Max Rakhlenko: Great. Thanks a lot. So the way that you’re seeing your margins play out over the past couple of quarters with upside, both 2Q and 3Q, does that give you more confidence in keeping at least 20% EBIT margins next year if the environment remains challenging? And then just more broadly, how are you thinking about the durability and margin power of the business today given some of the moves that you’ve made recently?

Gary Friedman: It depends on our — that always going to depend on your investment and your investment timing. Our underlying core business — if we wanted to, yeah, we can crank it all back and stay at 20%. I’m not sure that’s a long-term priority. I don’t know how bad this market is going to get. And we don’t want to promote the business over the short-term to try to create some short-term outcome that’s going to be a relevant two quarters after that. So there’s going to be a lot of decisions to make, really difficult environment for those of us in the home industry. And especially if you’re at the higher end, it’s more challenging. And for some people, it’s not intuitive. But you’ve got to think about it. With the greatest migration of people moving from cities to suburbs in the history of America during COVID and to second home markets.

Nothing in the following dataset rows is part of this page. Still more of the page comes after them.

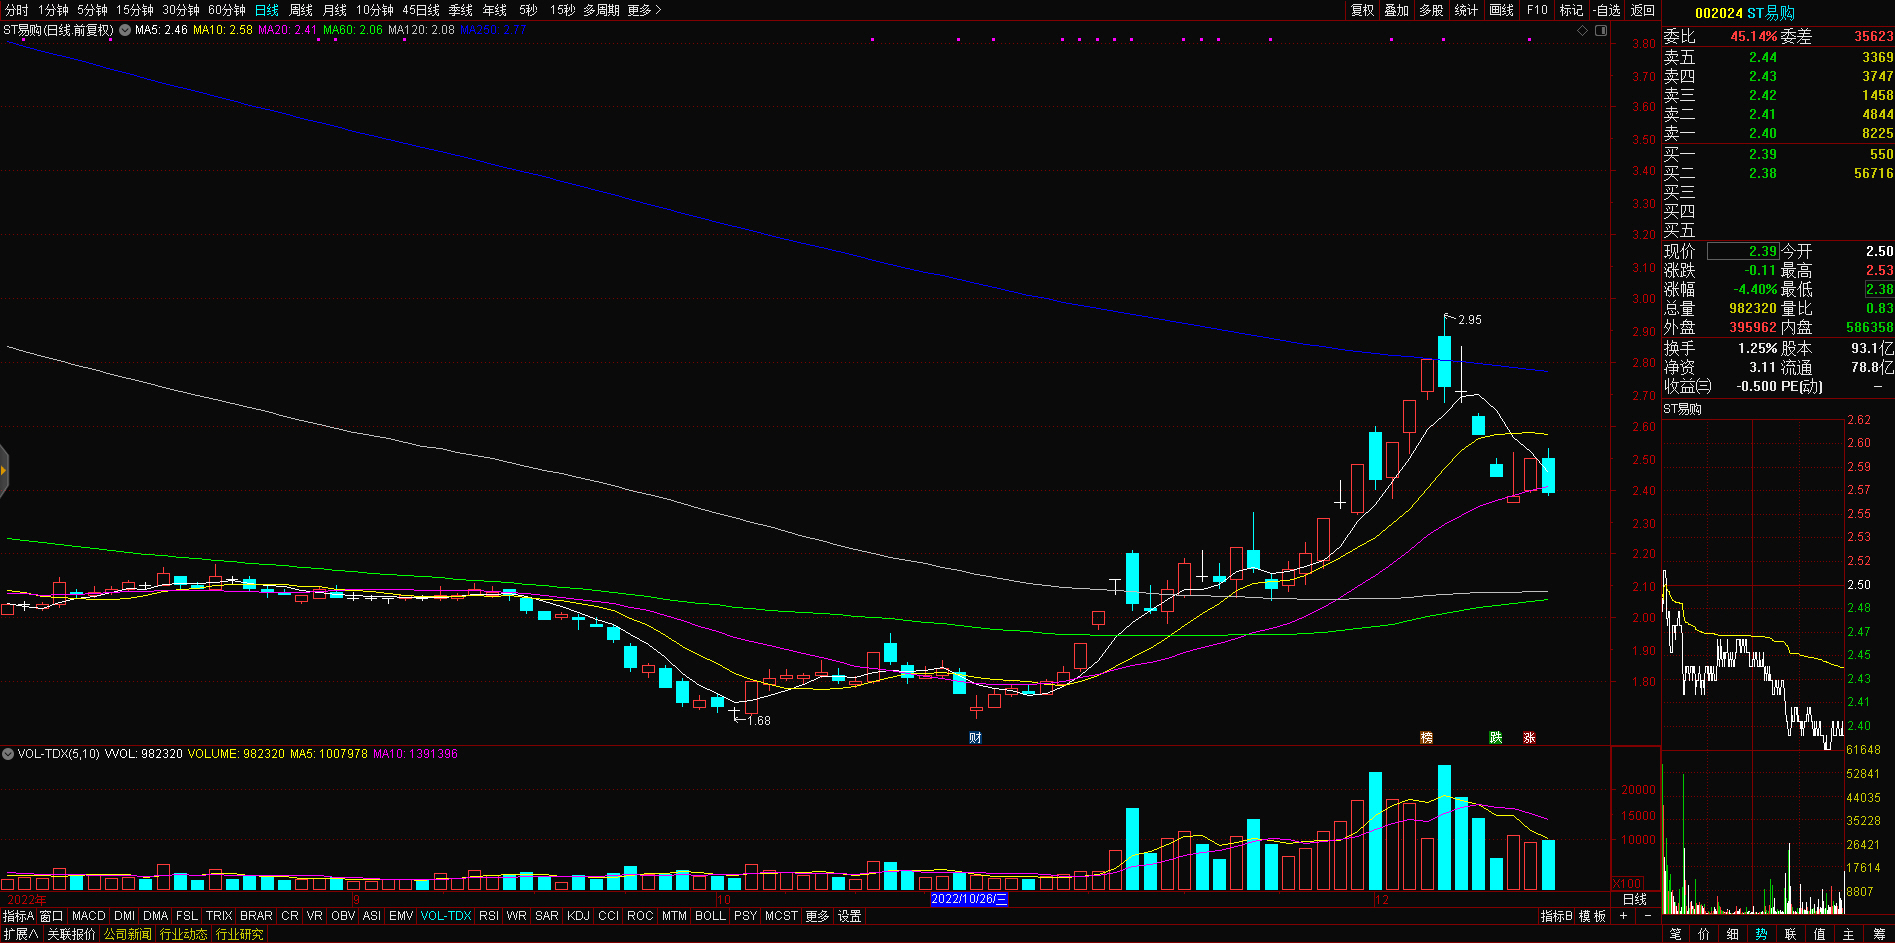Open the 更多 indicators list in bottom bar
Screen dimensions: 1895x943
[817, 916]
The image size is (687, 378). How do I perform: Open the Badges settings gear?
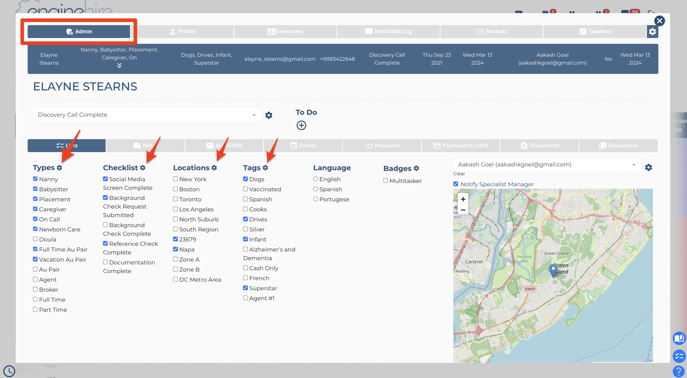click(416, 168)
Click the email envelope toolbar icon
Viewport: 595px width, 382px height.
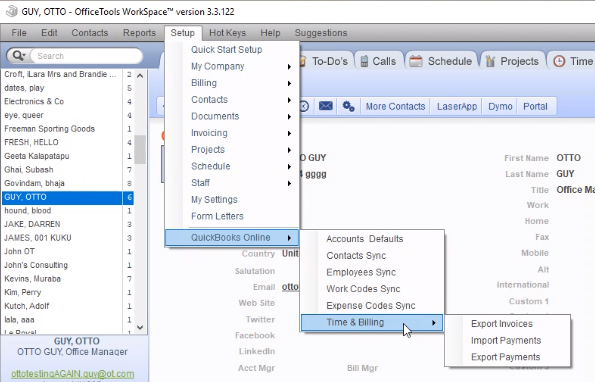tap(326, 106)
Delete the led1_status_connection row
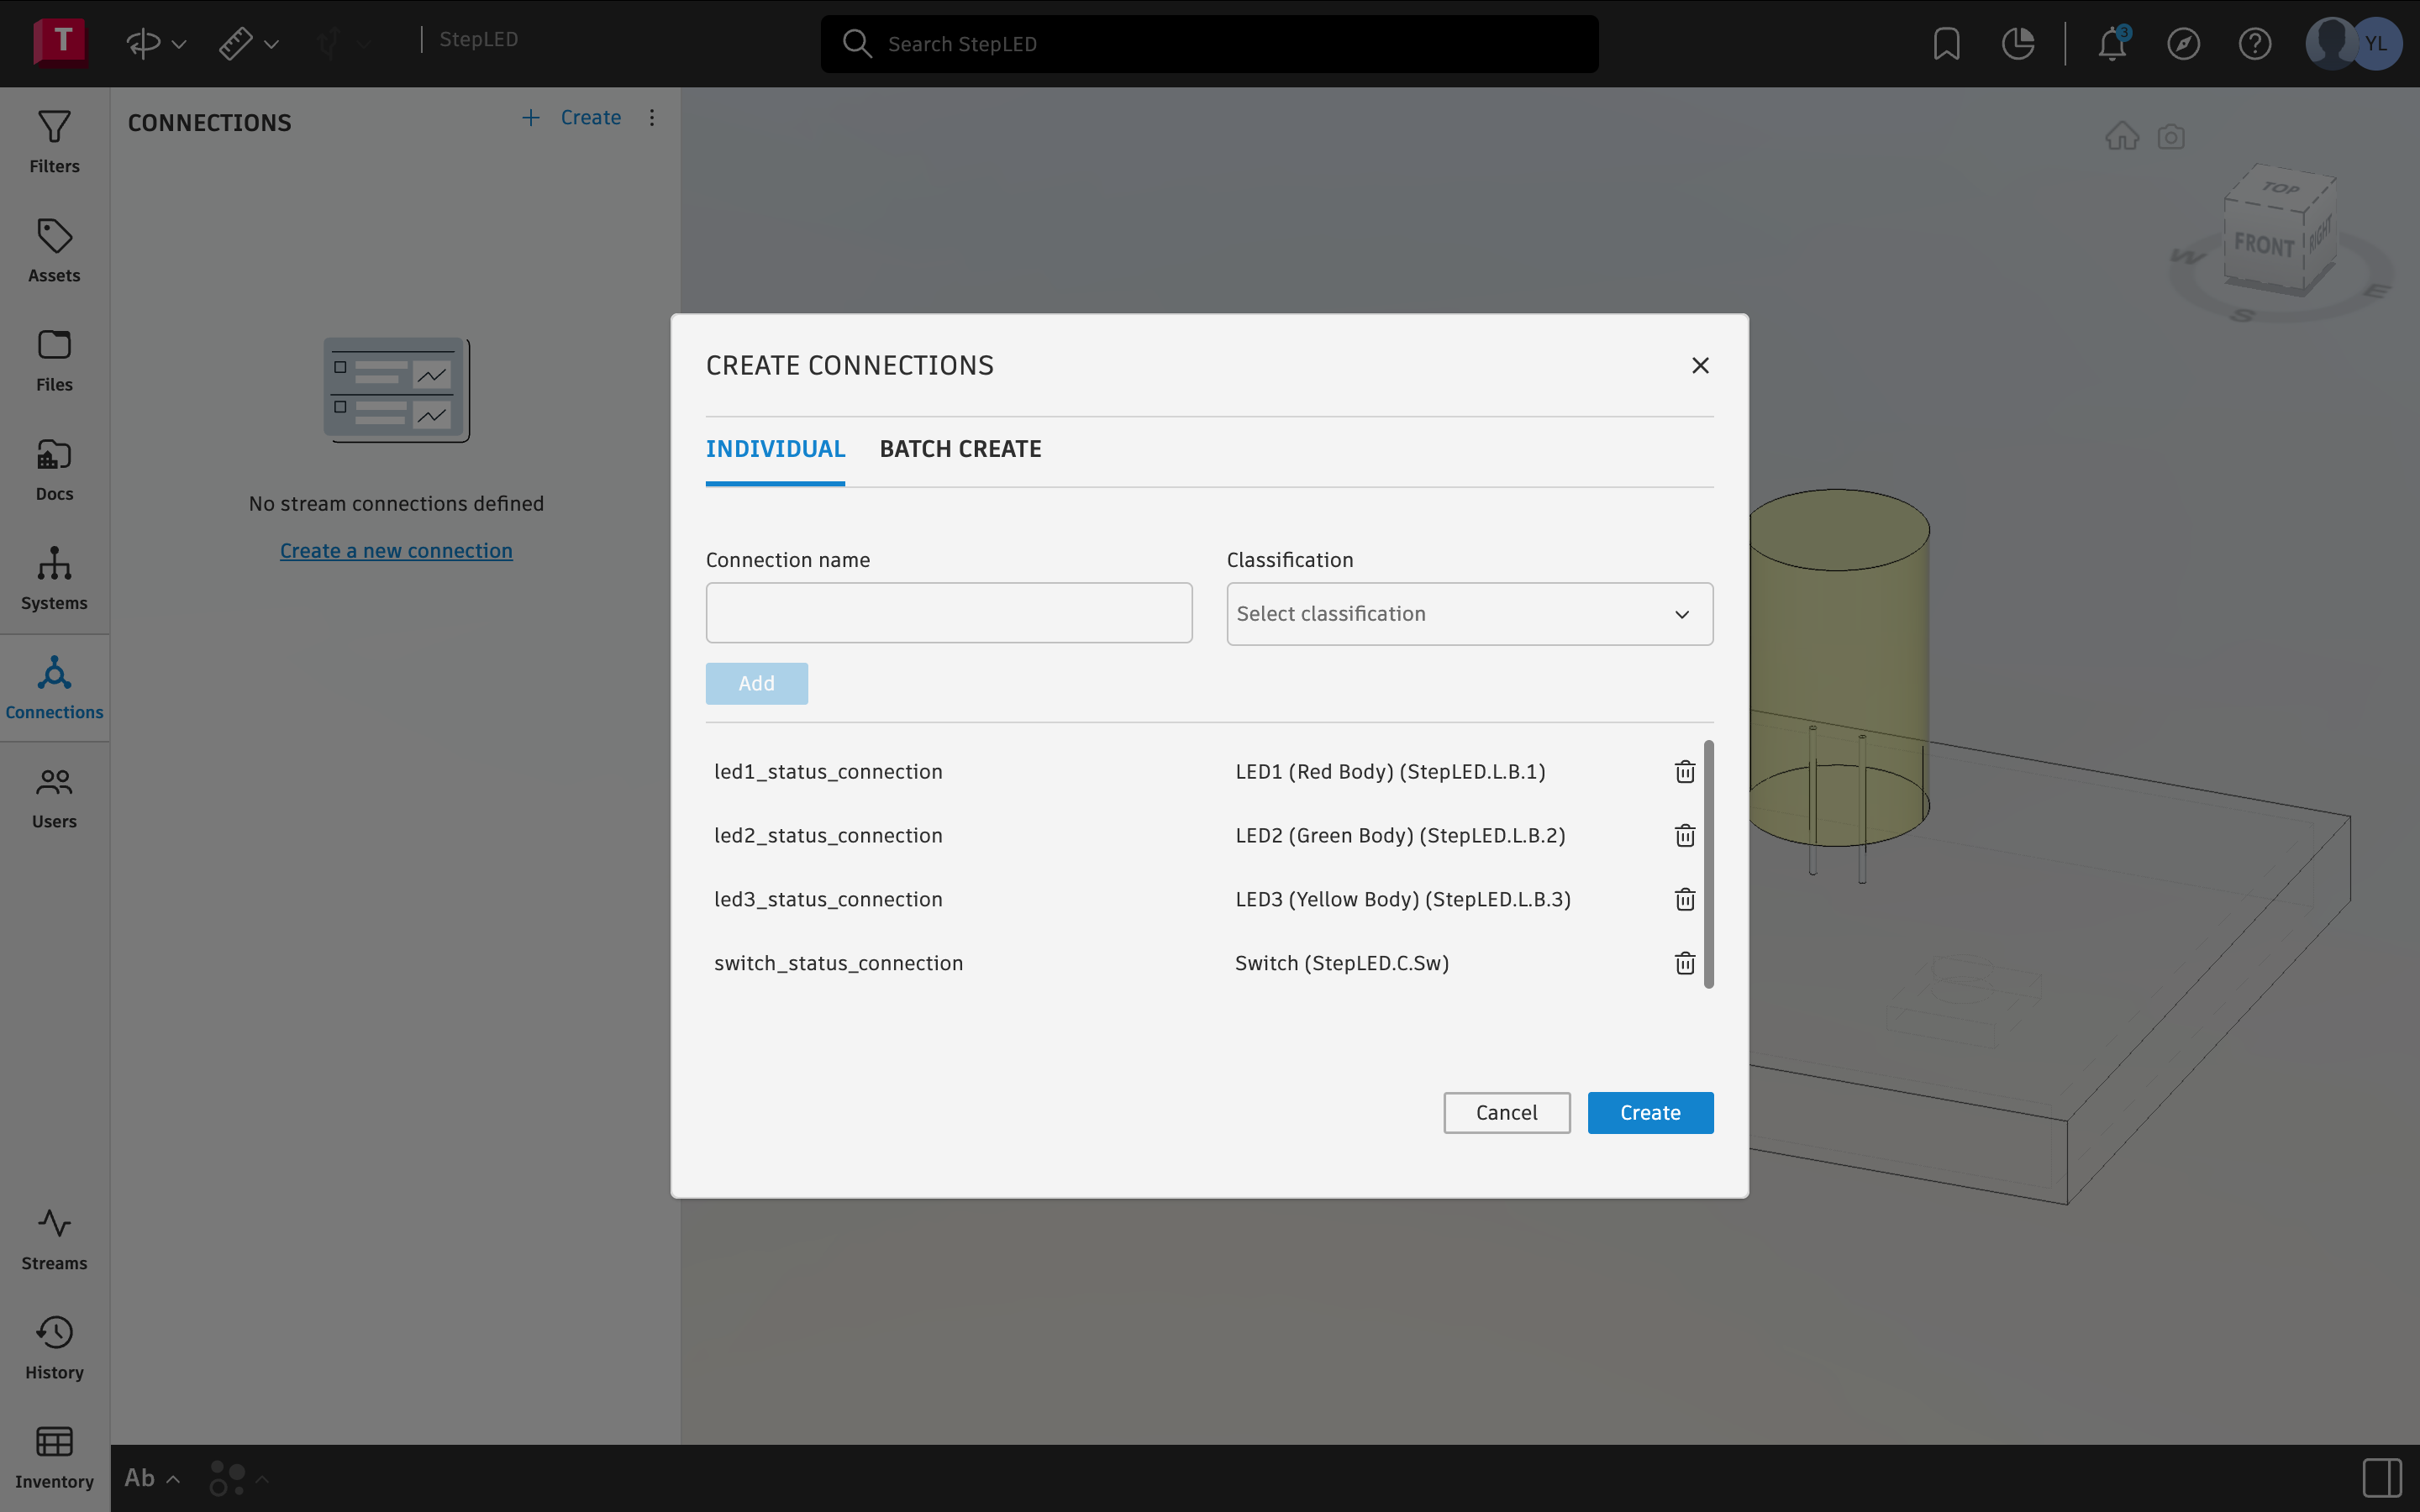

The people that did that could afford to do that. The people that move the most and bought the most homes were the luxury customers that have the capability to do that. That’s why the luxury market went up so high and the housing market, the luxury housing market benefited the most, and we’re going to have a flip side here. So look, we didn’t — all that extra money we made during COVID, we didn’t waste it. And on the flip side, if we have a bigger give back, that’s okay. If you look at every home furnishings retailer and look at where their operating margins were in 2019 when they entered COVID and where they exited in 2021, we had the highest operating margins going into COVID, amongst all of the furnishings retailers, and we exited with even higher margins than anybody else.